Ma il Ministero entra più nello specifico e dettaglia punto per punto cosa le Regioni devono tenere d’occhio. E qualora gli indicatori sforassero i parametri, attraverso un complicato meccanismo basato su due algoritmi, potranno scattare gli alert con il rischio di nuovi lockdown.
Gli indicatori.
Il primo set riguarda la capacità di monitoraggio stessa delle Regioni. Esse dovranno essere in grado per esempio di monitorare almeno il 60% dei casi sintomatici notificati, di quelli ricoverati in ospedale e terapia intensiva e anche minimo il 50% delle checklist somministrate settimanalmente alle Rsa.
Il secondo gruppo di indicatori riguarda la capacità di accertamento diagnostico, indagine e gestione dei contatti.
Per esempio tra l’inizio dei sintomi e il tampone dovranno passare al massimo 3 giorni. Poi ci dovrà essere un numero adeguato di personale per il servizio territoriale dedicato al contact-tracing, e di quelli dei laboratori di riferimento e monitoraggio dei contatti stretti e dei casi posti rispettivamente in quarantena e isolamento.
“Sulla base delle stime dell’ECDC – sottolinea il Ministero - per garantire in modo ottimale questa attività essenziale dovrebbero essere messe a disposizione nelle diverse articolazioni locali non meno di 1 persona ogni 10.000 abitanti includendo le attività di indagine epidemiologica, il tracciamento dei contatti, il monitoraggio dei quarantenati, l’esecuzione dei tamponi, preferibilmente da eseguirsi in strutture centralizzate (drive in o simili), il raccordo con l’assistenza primaria, il tempestivo inserimento dei dati nei diversi sistemi informativi”.

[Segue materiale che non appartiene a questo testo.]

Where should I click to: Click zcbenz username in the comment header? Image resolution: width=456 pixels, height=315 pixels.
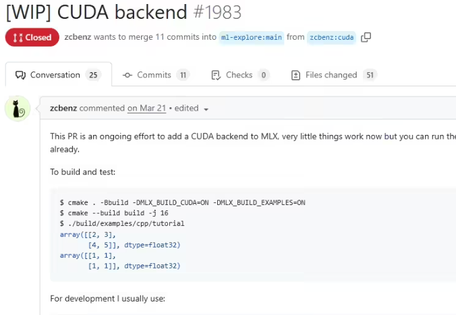pyautogui.click(x=64, y=108)

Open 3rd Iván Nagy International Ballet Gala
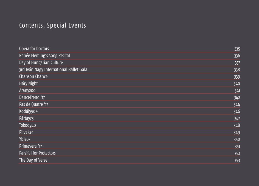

Il terzo gruppo di indicatori riguarda invece la stabilità di trasmissione e la tenuta dei servizi sanitari. Tra questi si prevede che il numero di casi negli ultimi 14 giorni sia con un trend settimanale in diminuzione o stabile.
Poi c’è il dato sull’indice di trasmissione del virus Rt che dovrà essere al massimo 1 per non far scattare l’allarme.

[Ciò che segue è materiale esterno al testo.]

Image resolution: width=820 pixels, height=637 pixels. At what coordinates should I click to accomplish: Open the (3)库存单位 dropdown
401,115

Inoltre vi dovrà essere l’assenza di nuovi focolai nella Regione (da tenere d’occhio soprattutto le Rsa). Indicatori da tenere d’occhio anche quello del numero di accessi al PS con quadri sindromici riconducibili a coronavirus, nonché il tasso di occupazione dei posti letto totali di Terapia Intensiva per pazienti COVID-19 (che dev’essere inferiore al 30%) e il tasso di occupazione di dei posti letto totali di Area Medica per pazienti COVID-19 (che dev’essere inferiore al 40%).
Tutti questi indicatori confluiranno poi in due algoritmi da cui si potranno desumere le aree a rischio. “Una volta accertata la qualità del dato – si legge nel decreto - si procederà ad una valutazione del rischio, definito come la combinazione della probabilità e dell’impatto di una minaccia sanitaria. È possibile analizzare separatamente queste due condizioni per poi valutare il rischio complessivamente. In questo contesto specifico, la minaccia sanitaria è costituita dalla trasmissione non controllata e non gestibile di SARS-CoV-2, e si valuterà quindi il rischio legato alla probabilità di infezione/trasmissione in Italia e all’impatto, ovvero la gravità della patologia con particolare attenzione a quella osservata in soggetti con età superiore a 50 anni”.